Quelquefois pourtant cette connexion est assez étudiée et artificielle, et par là se révèle de suite le caractère d’interpolation. Le Communicantes en reste parfois étrangement suspendu, et s’adapte fort mal tant aux capitula diebus apta qu’à la théorie des saints qui vient ensuite.

L’idée de se tenir en communion avec le Pape et avec l’évêque était très familière aux anciens. C’est là la signification usuelle et juridique du mot communicantes; être en communion avec les bienheureux du ciel, dans la compagnie desquels tous, catholiques et hérétiques, auraient désiré se trouver, passe encore; mais un communicantes et diem sacratissimum Pentecostes celebrantes, quo Spiritus Sanctus Apostolis innumeris linguis apparuit, sed memoriam venerantes imprimis gloriosae semper Virginis etc., est bien peu naturel, étrange, et accuse en conséquence un arrangement du texte. Il faut donc conclure que la mention des solennités, les capitula diebus apta du pape Vigile, qui se glissent entre le communicantes et le memoriam venerantes, embrouillant quelquefois le sens, ou bien ne sont pas primitifs, ou demandent qu’on détache peut-être le communicantes de la liste des saints, pour le rapporter au nom du Pape avec lequel on était en communion; d’autant plus que le canon ajoute : sed et memoriam venerantes, précisément pour faire mieux remarquer les deux conceptions, parfaitement distinctes entre elles : tibi offerimus pro Ecclesia tua… una cum famulo tuo Papa nostro communicantes, sed et memoriam venerantes imprimis gloriosae, etc. On ne doit pas s’étonner que le nom du Pape devance ici celui même de la Mère de Dieu. La mention du Pape dans le canon a pour but de garantir l’orthodoxie de l’offrant, et d’intégrer ex parte subiecti, comme diraient les scolastiques, son action sacerdotale, — rappelons-nous les semiplenas hostias d’Ennodius, parce que non accompagnées du nom du Pape, — tandis que ex parte obiecti, la première après Dieu, en l’honneur de laquelle le divin Sacrifice est offert, est Celle qui est bénie entre toutes les créatures.

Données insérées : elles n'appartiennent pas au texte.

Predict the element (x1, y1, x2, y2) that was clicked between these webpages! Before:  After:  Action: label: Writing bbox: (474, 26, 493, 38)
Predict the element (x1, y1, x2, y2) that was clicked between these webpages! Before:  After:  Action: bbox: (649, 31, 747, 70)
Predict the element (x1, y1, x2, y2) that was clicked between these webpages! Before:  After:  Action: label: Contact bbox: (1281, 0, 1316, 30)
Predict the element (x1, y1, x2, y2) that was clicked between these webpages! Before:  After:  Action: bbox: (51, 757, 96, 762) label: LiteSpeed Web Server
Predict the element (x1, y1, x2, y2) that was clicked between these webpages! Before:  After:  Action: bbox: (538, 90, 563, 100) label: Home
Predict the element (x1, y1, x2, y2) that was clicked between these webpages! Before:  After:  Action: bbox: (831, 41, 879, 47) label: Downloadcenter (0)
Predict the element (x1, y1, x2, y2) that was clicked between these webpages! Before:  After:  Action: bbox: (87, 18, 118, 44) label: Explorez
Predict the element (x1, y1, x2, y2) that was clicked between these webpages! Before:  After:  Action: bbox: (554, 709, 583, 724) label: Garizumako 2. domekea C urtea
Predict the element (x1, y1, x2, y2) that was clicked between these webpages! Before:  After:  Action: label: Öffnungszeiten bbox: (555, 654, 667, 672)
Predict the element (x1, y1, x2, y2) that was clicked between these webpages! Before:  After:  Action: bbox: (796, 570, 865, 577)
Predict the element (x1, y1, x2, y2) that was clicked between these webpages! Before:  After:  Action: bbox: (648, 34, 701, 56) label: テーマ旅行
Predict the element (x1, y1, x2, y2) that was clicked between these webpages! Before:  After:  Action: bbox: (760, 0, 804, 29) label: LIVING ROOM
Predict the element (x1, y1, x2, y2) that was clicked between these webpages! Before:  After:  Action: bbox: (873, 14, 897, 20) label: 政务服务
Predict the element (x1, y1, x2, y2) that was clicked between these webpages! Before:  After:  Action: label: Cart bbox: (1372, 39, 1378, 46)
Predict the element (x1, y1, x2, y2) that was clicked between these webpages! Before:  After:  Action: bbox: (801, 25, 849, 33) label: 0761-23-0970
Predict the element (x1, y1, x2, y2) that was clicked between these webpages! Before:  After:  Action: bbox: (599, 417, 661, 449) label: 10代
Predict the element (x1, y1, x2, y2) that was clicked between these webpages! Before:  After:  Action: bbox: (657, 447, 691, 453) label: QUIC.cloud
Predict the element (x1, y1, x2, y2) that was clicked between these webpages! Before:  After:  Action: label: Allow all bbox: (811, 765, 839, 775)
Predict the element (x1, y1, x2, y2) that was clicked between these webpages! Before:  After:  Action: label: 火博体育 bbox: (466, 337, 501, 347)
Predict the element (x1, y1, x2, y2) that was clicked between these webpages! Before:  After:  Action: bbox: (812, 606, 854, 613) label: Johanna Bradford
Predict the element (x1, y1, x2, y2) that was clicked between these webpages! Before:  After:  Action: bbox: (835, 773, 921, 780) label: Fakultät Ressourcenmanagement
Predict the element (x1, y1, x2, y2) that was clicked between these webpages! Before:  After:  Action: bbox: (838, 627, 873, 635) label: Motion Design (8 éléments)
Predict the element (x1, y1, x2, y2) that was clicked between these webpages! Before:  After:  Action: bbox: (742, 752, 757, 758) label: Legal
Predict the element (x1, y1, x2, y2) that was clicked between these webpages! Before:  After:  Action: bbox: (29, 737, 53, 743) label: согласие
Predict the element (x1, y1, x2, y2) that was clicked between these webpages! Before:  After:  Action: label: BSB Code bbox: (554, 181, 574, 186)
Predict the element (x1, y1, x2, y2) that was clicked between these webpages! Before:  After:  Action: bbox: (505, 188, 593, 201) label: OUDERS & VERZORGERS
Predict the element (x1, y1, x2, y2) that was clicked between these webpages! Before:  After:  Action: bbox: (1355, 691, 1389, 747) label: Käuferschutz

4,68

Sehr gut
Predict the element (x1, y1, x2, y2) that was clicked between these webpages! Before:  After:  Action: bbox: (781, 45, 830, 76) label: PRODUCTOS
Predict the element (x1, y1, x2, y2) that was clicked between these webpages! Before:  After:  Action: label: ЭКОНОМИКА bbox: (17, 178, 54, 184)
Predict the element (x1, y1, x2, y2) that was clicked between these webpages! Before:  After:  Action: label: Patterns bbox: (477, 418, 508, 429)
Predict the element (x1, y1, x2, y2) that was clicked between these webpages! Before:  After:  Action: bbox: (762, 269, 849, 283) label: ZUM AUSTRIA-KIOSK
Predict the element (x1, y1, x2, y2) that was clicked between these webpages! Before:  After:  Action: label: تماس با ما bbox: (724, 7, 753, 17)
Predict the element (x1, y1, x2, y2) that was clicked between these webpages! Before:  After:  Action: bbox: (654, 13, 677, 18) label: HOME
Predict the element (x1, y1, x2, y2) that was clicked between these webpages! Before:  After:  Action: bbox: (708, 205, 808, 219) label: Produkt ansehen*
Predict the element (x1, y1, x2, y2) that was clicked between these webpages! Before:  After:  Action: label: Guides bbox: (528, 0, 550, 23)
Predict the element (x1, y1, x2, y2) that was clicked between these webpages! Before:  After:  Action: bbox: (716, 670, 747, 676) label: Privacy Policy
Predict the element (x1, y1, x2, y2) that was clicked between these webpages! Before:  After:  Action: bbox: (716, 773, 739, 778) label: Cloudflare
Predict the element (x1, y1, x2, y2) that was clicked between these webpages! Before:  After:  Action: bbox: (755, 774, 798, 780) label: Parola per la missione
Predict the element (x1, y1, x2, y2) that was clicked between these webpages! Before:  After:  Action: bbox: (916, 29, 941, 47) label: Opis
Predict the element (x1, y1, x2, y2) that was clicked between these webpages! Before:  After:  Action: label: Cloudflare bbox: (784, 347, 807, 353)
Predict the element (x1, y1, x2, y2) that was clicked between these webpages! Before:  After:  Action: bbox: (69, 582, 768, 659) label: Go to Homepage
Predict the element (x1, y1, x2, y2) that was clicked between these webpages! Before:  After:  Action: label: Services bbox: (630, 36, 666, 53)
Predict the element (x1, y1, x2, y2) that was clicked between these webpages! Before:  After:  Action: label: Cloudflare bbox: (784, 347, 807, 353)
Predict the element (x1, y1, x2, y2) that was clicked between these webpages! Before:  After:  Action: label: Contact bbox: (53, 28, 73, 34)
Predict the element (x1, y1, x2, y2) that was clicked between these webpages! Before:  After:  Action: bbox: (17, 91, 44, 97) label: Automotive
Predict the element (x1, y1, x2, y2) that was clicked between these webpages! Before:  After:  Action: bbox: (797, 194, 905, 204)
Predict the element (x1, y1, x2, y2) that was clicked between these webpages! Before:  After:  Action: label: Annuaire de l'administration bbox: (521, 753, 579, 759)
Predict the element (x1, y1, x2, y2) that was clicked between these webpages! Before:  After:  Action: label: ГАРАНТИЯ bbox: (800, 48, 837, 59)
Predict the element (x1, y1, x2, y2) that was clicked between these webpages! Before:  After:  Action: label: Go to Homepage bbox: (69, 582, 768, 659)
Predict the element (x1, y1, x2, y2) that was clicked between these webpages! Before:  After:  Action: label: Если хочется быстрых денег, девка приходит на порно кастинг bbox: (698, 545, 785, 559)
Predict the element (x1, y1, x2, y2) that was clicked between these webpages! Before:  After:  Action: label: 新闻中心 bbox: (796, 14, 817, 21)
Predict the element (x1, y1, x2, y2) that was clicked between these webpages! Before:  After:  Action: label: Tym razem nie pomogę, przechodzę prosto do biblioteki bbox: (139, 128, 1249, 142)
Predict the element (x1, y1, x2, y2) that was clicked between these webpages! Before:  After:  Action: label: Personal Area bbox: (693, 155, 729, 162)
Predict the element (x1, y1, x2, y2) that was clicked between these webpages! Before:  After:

En faisant accorder le communicantes avec le Pape et avec le nom de l’évêque diocésain, qu’il était d’usage de prononcer, on aurait aussi l’avantage de donner à ce participe, traduit probablement d’un texte grec où il avait le rôle de sujet, l’appui d’un verbe de mode défini : tibi offerimus… communicantes, sed et memoriam venerantes ; maintenant qu’il n’a plus cet appui, il est, pour cette raison, comme suspendu en l’air.»

 

 

 

 

 

[i] G . MERCATI, Antiche Reliquie liturgiche, Roma 1902.

[ii] PELAGII I Epist., V , ; P. L.t LXIX , col. 398.

[iii] LABBE, Sacr. Conc. Nova Collectio, Venetiis 1767, t. VIII, col. 282.

[iv] LEONIS I Epist., LXXX; P. L.t LIV, col. 914-915- Il est intéressant de noter que Dioscore, Juvénal et Eustathe n’étant pas orthodoxe, St Léon Ier dit : « A propos de la mention des noms de Dioscore, Juvénal et Eustathe au saint autel, il serait très inique et incongru de mêler leurs noms sans discrétion à ceux des saints.»

[v] Cf. P. L., LIV, col. 1397-

[vi] GREGORII I Epist. 1. IV, ep. XXXIX ad Constantium Episc; P. L.t LXXVII, col. 714.